Kolumne 23.11.2022, 08:00

NÖTES OF A DIRTY OLD FAN: Ooo-ooo-whee!

Als sich Heavy Metal als Genre und bald darauf auch als Gegenkultur und Kirche konstituierte, brauchte man einen Namen für all die Glaubensgenossen, die fettzöpfigen, splissgeschädigten, kuttentragenden Vollspacken. Also uns. Und das Kollektiv einigte sich auf „Headbanger“. Mittlerweile ist der Begriff auch schon wieder vom Tisch, ausgetauscht durch den objektiveren „Metalhead“. Ich fand die alte Bezeichnung immer angemessener. Verschwitzter, ungewaschener, subkultureller. Sie trug noch die Verachtung in sich, die man seitens der Konsensgesellschaft gegenüber dem frühen Fan dieses Krachs empfand. Und sie zeigte auch, dass Heavy Metal eben doch was mit Punk zu tun hatte, was viele anfangs gar nicht gerne hörten, schon gar nicht die Musiker selbst.

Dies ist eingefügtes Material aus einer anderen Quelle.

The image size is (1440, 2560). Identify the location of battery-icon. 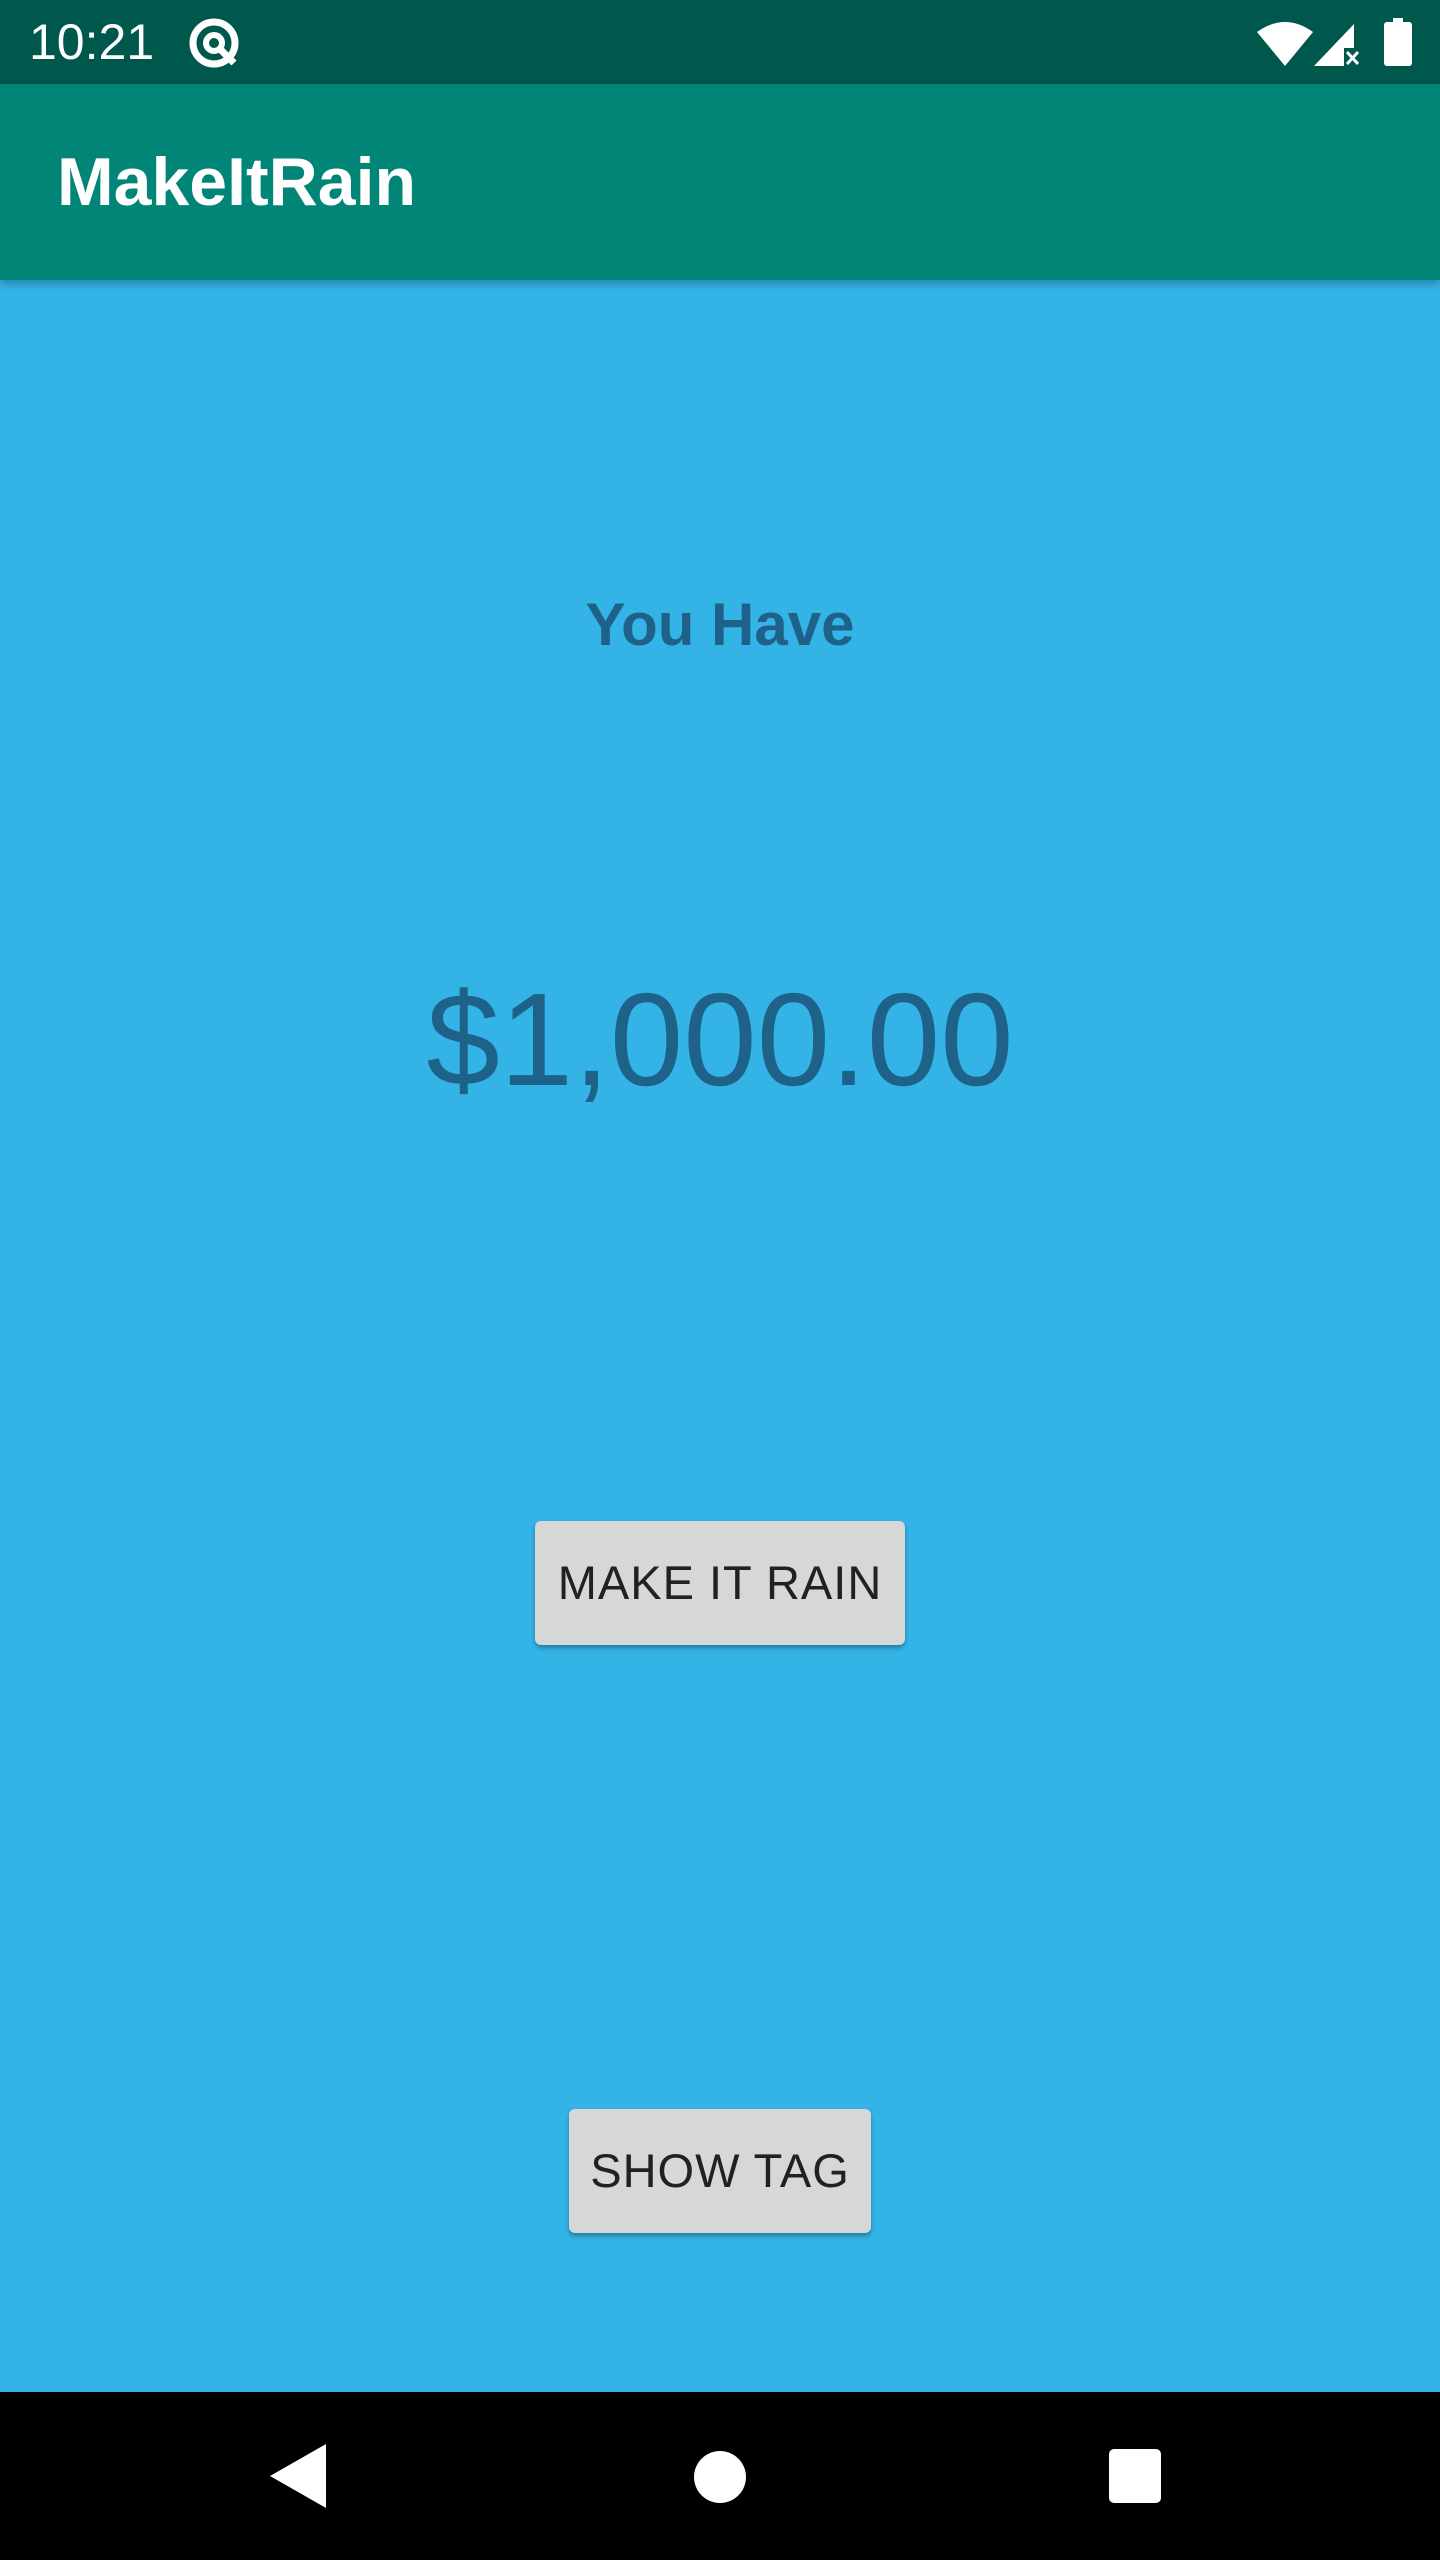
(1398, 42).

Der erste tatsächlich sogenannte Headbanger ist nämlich meines Wissens eine sie, heißt Suzy und lebt in einem Song vom 1977er Ramones-Album „Leave Home“. „Suzy is a headbanger / Her mother is a geek / Do it one more time for me / Ooo-ooo-whee!“ Auch der zeitlich nächste Fund gehört noch zum Punk, wie nicht nur die Huronenpeitsche auf dem Cover des 1981er Plasmatics-Album „Beyond The Valley Of 1984“ beweist. Hier ist der „Headbanger“ keine lustige Gesellin mehr. „Headbanger / You got your brains french fried / Headbanger / You´re gonna burst inside“.

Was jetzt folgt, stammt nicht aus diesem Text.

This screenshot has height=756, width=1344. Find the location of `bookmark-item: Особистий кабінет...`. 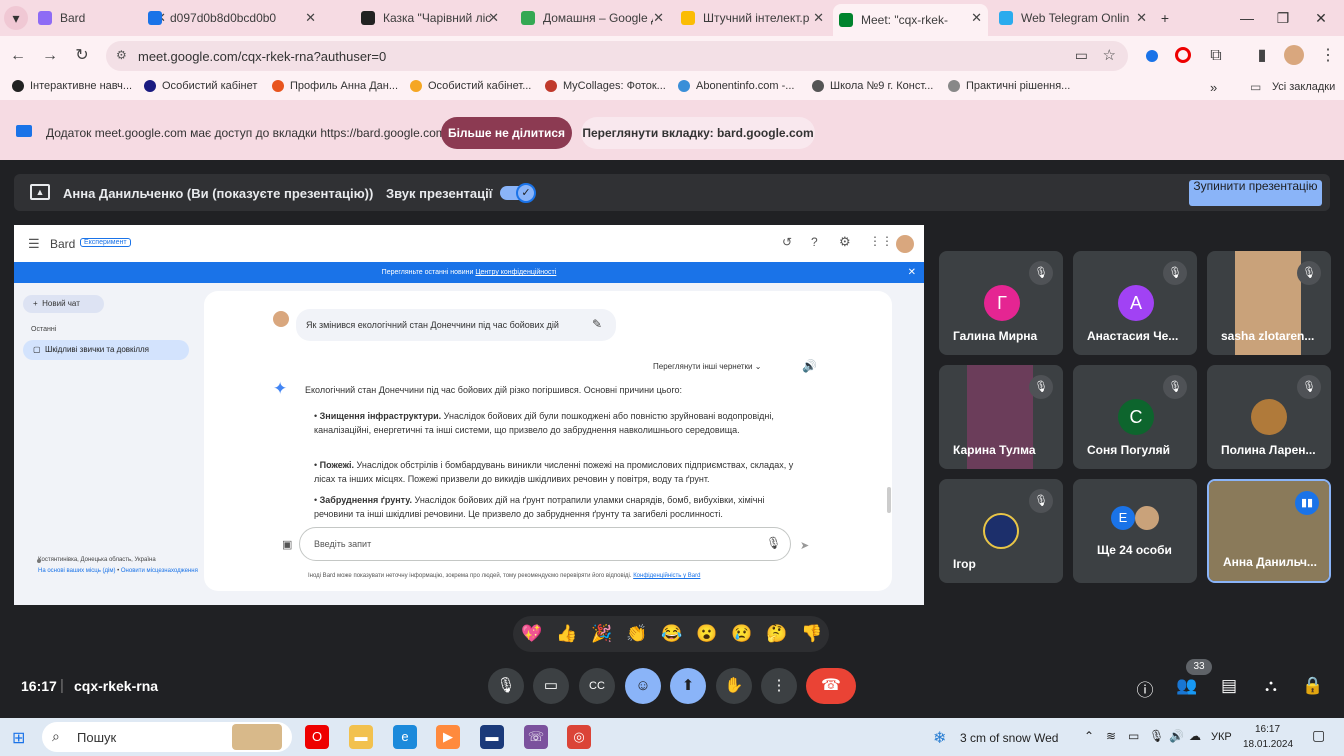

bookmark-item: Особистий кабінет... is located at coordinates (470, 86).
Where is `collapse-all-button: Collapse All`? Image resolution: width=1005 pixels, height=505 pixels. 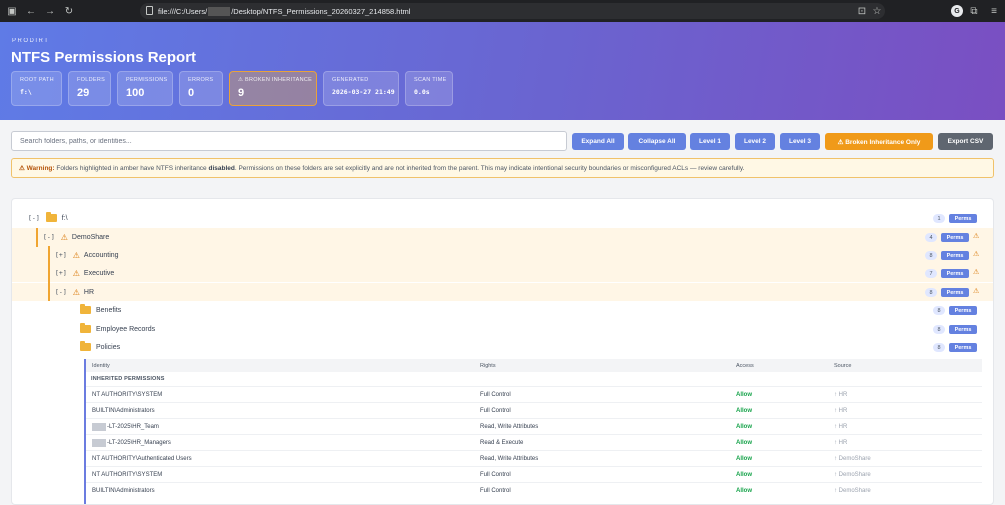
collapse-all-button: Collapse All is located at coordinates (657, 142).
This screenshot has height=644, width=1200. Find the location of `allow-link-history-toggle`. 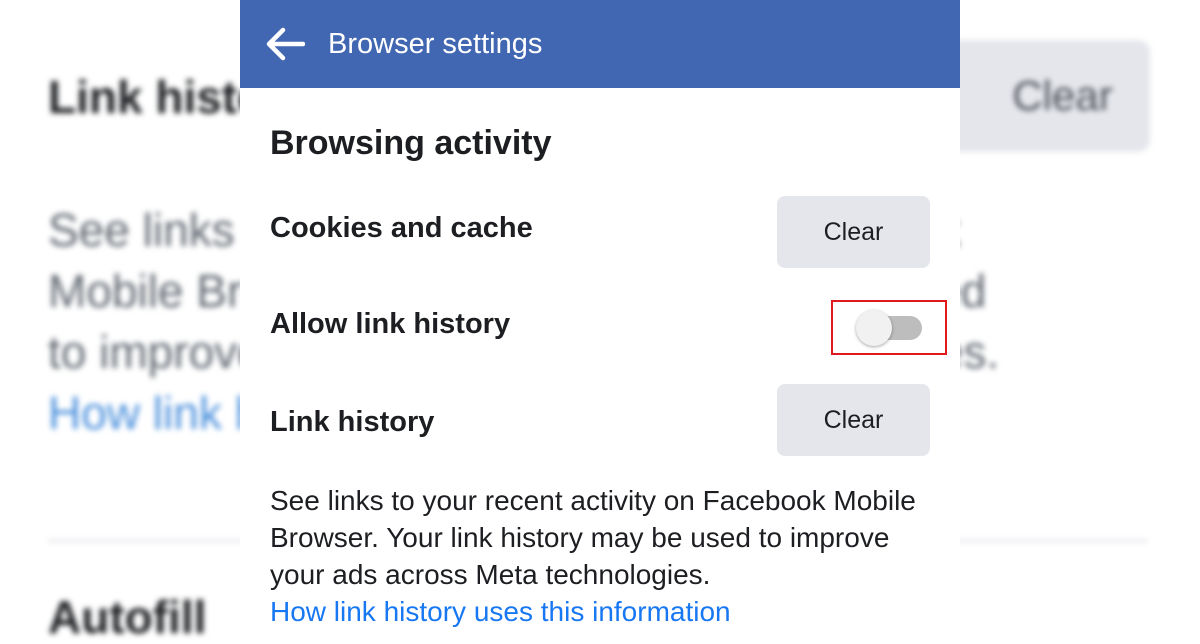

allow-link-history-toggle is located at coordinates (890, 328).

So richtig infiltriert hat er die Metal-Szene aber erst ein Jahr später im Titelsong des ´82er Anvil-Albums: „Metal on metal / Heads start to bang / Denim and leathers / Chains that clang“. Reim dich oder ich bang dich. Voll durchgesetzt ist er dann im Jahr darauf. „Bang your head“, forderten Quite Riot und sprachen im Beipackzettel auch gleich von den Nebenwirkungen: „Metal Health will drive you mad“. Manowar drückten es mal wieder etwas poetischer aus, und zwar in ´Gloves Of Metal´ von „Into Glory Ride“. „Off with the lights, hear the screams / See the banging heads awaken to their dreams“. Und im Backcover-Sinnspruch „Bang that head that doesn´t bang!“ von Metallicas Debüt „Kill ´Em All“ bekommt das ewige Kopfgedängel schon seine typische Doppelfunktion: Es soll die Gruppe nach innen konsolidieren und nach außen abschotten. Wir gegen die!

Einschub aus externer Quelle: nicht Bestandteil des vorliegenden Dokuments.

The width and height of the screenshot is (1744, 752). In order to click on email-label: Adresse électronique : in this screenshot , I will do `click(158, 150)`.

Aber die Tätigkeit selbst gab es natürlich lange vorher. Schlagzeuger haben immer gern mit dem Kopf den Beat begleitet, und bei Ozzy Osbourne und Geezer Butler bestimmte es die Performance schon früh. Wann es aber von der Bühne ins Publikum schwappte und dann zu einer subkulturellen Insignie wurde, ist schwer zu sagen. Der erste zumindest mündlich überlieferte Beleg stammt aus dem Jahr 1969. Led Zeppelin spielten in der Bostoner Tea-Party-Halle, das Konzert nahm kein Ende, Zugabe folgte auf Zugabe, Frenesie, Ekstase. Schließlich ballerten die Fans in der ersten Reihe im Takt zu ´How Many More Times´ manisch ihre Köpfe gegen die Bühne. Da war er offenbar geboren, jener Headbanger, den auch Exodus im Sinn hatten und der seine Zugehörigkeit zur Gruppe notfalls mit Blut besiegelt. „Bang your head against the stage / And metal takes its price / Bonded by blood!“ Richtig so!